[Stored data entries]
━━━━━━━━━━

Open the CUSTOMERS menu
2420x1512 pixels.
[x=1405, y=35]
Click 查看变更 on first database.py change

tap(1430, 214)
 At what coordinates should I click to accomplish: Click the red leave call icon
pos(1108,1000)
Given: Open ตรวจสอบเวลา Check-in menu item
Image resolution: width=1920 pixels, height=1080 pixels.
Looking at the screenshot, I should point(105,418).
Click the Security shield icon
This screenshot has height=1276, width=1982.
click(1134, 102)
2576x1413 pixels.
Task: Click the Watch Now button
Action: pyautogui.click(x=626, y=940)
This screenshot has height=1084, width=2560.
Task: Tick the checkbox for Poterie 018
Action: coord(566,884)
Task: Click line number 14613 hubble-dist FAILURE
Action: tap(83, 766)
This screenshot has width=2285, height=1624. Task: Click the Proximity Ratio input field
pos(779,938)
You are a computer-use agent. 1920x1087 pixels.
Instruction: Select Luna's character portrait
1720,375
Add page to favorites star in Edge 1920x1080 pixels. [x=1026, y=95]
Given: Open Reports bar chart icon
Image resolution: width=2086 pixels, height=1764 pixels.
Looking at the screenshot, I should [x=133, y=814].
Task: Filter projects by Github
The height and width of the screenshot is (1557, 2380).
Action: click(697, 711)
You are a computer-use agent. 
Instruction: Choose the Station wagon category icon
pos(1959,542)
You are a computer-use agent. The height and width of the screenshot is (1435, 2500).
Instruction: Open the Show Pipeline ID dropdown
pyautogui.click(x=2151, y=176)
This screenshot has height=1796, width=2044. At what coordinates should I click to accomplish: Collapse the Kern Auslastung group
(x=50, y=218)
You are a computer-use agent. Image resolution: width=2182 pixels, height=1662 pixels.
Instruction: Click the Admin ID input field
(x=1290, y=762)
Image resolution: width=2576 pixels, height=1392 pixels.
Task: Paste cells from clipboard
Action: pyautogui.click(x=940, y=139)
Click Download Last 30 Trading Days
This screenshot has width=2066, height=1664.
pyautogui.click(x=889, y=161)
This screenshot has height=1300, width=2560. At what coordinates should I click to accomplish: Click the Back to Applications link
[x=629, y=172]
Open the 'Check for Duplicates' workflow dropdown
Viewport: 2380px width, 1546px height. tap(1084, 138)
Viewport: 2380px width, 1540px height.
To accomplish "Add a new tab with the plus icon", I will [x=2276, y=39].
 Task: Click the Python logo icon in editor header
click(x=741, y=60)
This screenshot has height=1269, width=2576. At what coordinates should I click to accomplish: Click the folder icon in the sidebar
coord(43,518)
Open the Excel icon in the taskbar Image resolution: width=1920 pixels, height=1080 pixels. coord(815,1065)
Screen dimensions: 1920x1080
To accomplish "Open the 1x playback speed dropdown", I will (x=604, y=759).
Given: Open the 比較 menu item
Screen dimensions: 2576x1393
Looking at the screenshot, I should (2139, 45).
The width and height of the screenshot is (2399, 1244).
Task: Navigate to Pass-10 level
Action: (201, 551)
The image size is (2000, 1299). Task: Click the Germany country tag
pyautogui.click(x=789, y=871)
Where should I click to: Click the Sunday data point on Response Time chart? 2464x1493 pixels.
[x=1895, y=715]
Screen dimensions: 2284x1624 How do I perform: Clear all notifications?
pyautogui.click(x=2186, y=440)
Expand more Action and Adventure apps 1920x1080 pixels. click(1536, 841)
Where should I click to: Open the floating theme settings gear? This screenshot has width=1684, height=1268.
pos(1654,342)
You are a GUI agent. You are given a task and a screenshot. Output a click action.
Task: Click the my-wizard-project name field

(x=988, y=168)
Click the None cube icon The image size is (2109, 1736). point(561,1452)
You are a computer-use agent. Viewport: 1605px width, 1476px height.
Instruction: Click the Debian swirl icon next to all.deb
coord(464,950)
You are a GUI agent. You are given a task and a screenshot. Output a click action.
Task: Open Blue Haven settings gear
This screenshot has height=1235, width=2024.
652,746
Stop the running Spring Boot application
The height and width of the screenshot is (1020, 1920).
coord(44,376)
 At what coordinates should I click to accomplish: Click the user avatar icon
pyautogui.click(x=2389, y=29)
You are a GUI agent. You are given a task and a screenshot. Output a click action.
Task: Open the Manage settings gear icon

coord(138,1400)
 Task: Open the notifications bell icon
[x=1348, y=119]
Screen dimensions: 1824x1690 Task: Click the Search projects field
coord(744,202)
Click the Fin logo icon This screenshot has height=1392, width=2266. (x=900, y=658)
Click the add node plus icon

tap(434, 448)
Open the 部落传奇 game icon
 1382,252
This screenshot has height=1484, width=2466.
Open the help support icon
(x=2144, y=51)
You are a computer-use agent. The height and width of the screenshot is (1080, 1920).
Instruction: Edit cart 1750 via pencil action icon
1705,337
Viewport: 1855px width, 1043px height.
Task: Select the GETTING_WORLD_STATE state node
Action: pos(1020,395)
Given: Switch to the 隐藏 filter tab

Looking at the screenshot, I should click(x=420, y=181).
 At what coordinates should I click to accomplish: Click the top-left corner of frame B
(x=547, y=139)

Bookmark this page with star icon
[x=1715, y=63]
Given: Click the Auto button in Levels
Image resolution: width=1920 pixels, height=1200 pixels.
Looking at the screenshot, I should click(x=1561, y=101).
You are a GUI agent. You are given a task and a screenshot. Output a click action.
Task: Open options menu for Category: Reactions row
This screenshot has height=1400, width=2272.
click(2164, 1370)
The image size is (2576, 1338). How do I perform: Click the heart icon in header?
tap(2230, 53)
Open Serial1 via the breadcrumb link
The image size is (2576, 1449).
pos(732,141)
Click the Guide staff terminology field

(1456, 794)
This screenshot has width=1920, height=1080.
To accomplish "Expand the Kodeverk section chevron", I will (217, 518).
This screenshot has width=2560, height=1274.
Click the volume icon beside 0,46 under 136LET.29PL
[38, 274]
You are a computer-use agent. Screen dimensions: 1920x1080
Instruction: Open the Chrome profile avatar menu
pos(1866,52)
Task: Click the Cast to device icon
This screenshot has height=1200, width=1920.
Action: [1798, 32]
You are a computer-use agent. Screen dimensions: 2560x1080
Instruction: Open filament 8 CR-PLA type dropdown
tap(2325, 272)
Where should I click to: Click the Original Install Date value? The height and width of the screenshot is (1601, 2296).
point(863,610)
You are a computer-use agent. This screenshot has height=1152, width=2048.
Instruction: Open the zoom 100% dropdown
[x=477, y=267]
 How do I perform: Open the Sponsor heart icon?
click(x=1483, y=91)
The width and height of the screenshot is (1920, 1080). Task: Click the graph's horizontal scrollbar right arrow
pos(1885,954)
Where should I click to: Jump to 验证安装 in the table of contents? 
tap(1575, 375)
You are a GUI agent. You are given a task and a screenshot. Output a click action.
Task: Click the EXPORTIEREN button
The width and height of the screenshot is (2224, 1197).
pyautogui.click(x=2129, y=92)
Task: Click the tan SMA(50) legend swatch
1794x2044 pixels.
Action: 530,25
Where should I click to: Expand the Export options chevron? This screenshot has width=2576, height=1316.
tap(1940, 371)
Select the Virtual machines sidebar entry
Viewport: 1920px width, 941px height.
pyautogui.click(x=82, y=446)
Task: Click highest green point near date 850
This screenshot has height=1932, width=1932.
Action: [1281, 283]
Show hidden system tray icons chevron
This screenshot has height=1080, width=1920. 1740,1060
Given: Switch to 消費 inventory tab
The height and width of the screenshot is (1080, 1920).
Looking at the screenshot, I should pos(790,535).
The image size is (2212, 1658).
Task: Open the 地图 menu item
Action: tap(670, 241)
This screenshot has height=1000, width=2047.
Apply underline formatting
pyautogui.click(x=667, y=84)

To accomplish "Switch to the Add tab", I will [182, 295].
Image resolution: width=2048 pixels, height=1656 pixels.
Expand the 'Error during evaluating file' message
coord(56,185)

━━━━━━━━━━

Check the lines above and copy each one that includes "will".

Solution for this exercise:
To accomplish "Add a new tab with the plus icon", I will [x=2276, y=39].
To accomplish "Open the 1x playback speed dropdown", I will (x=604, y=759).
To accomplish "Expand the Kodeverk section chevron", I will (217, 518).
To accomplish "Switch to the Add tab", I will [182, 295].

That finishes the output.